I’m someone that is simultaneously intimidated by the ocean, and yet fascinated with various, perhaps somewhat slightly dangerous, activities. I know that the former feeling comes from the fact that I’m from Toronto, and that, as a result I am simply unaccustomed to dealing with tides, currents and the possibility of sharks. The later feeling, though, pushes me to do things like confront the former head on. As a result, I decided to get my SCUBA certification and spend some time under the sea getting to know it more intimately.
The company I went through was Pearl Harbor Divers. The course was an intensive one-week crash thing in all the dive basics (made even more intense given that Monday was labor day, so what could usually be spread out over a week needed to be done in 6 days): We started off with the normal in-class study session, followed by two days of pool work. The pool work was long (3-4 hours a night, two nights in a row), but there was a huge emphasis on safety and skill repetition so that when we finally got out into open water this weekend, I felt reasonably comfortable with the idea of trying to fight evolution by breathing underwater. I would highly recommend this company to anyone.
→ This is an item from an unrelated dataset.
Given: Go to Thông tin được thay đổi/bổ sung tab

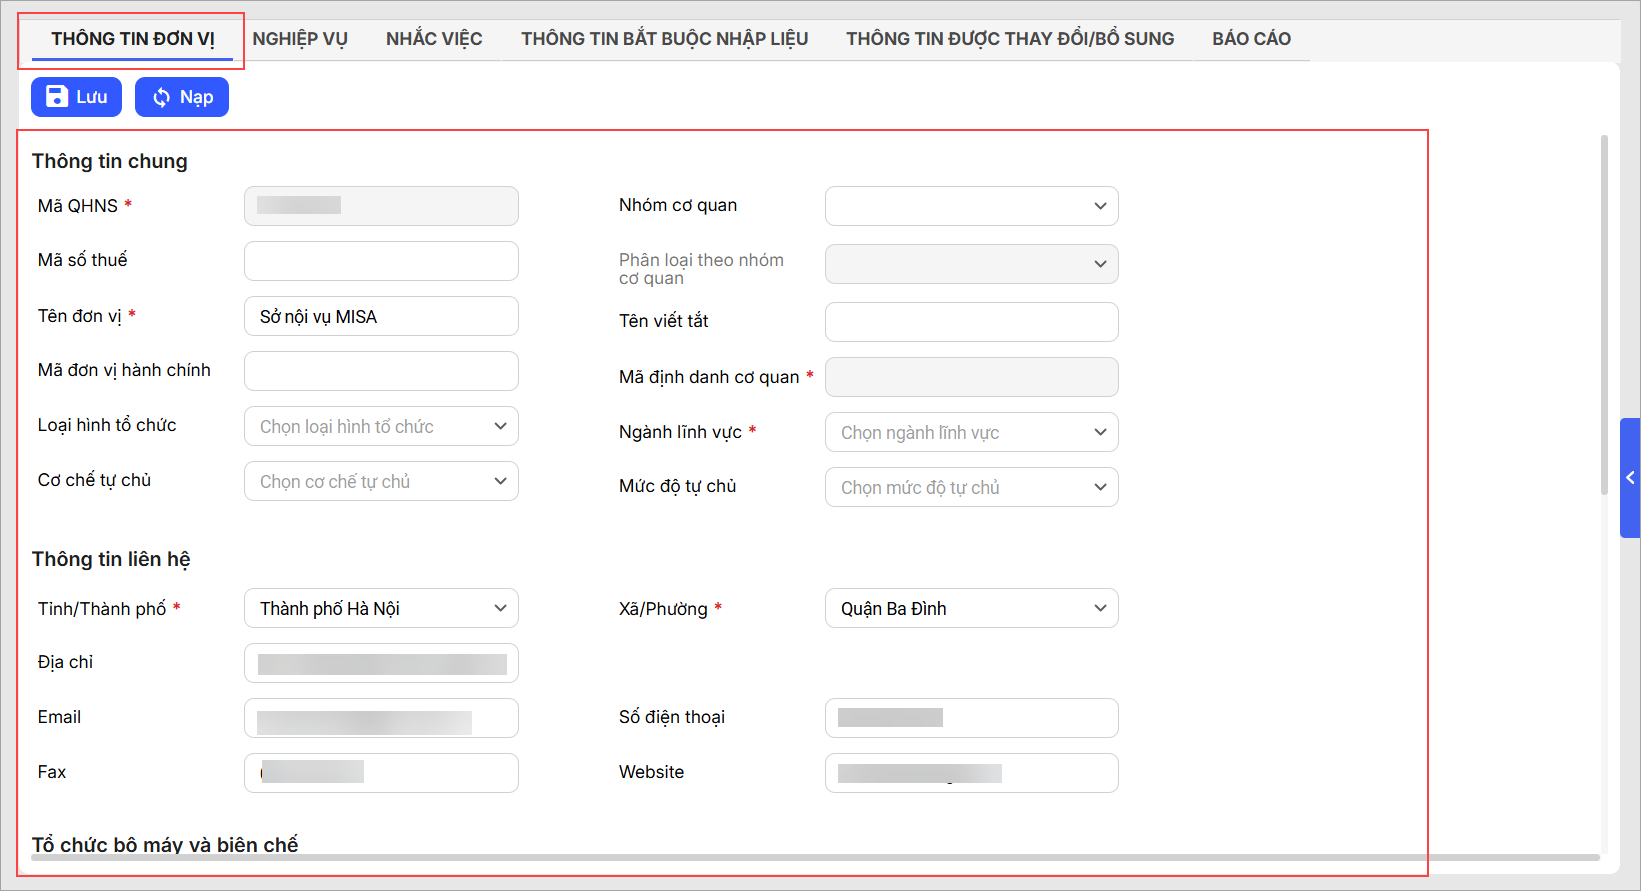Looking at the screenshot, I should [1010, 39].
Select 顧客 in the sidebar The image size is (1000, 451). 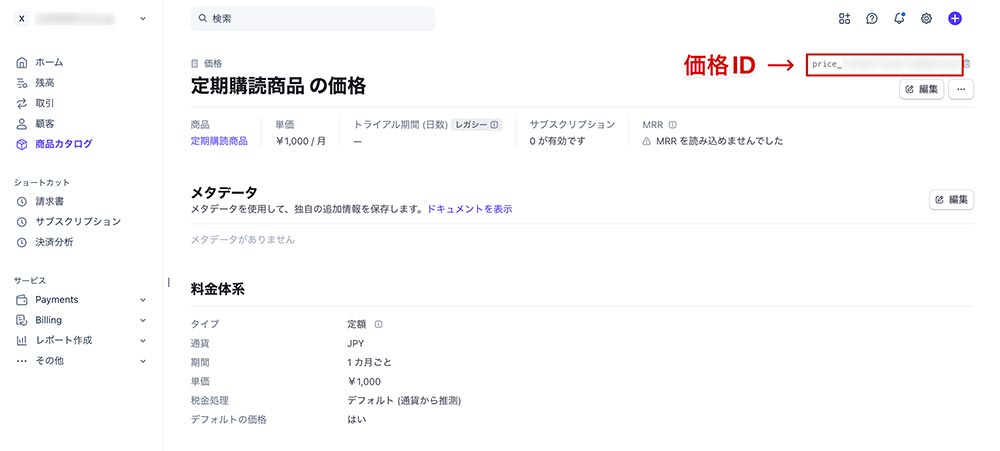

The open water dives were at Kahe Point (also known as “Electric Beach”) out on the West side of Oahu. This site is apparently very popular for snorkeling tours and dive training and so there’s tons of parking and even a hot-dog stand for after you get out of the water (at which time, if you are anything like me, I guarantee you, you will be ravenous). The only downside is that there is one main water entrance and when the waves pick up, you can really get knocked around trying to get into (or out of) open water (my legs have the bruises to prove it!) It looks like this, though the picture hardly does the power of the waves justice.
The dives themselves were pretty awesome. This is the site you get just as you’re about to drop under.
Pretty, right? Under the water there is a really nice little area to explore for beginner divers – lots of reef, lots of fish and even a few sea turtles. There is also a water off-load pipe from the electric plant that gives off a ton of force (and it’s all clean, warm water). Apparently, more advanced divers (certainly not me) can jump into the force, get blown about 100 ft and end up near a wreck. Something to work up to.
At this point there are two specific things I’d like to point out: First, if you have ever wanted to fly (like Superman, not a plane), no matter how you feel about the ocean, I highly recommend giving diving a try. Under the warm waters of Hawaii, I have never felt so weightless and simultaneously in control – it was simply amazing.
Second, and on a more informational note, as you may have guessed, I have a GoPro which I strapped to myself for this litter adventure. The shots here were all taken with it, and I love the fact that I can strap it to my arm and really reduce the risk of loosing it. I found a down side to the camera though, it’s blurry underwater. This was the best shot I got out of it and I really had to work with it in Photoshop to get it this far. I do like the shot, but it would be nice if it were a little crisper around the edges.
Apparently GoPro has known about the problem for about a year, but the only way to fix it is to get a flat lens casing. These are not sold by GoPro, though they do exist, so if you decide to get a GoPro for diving, you might want to look into these. I won’t plug the name of any of the sites here since I haven’t tried the product myself, but with a few clicks through Google you should be able to find a couple.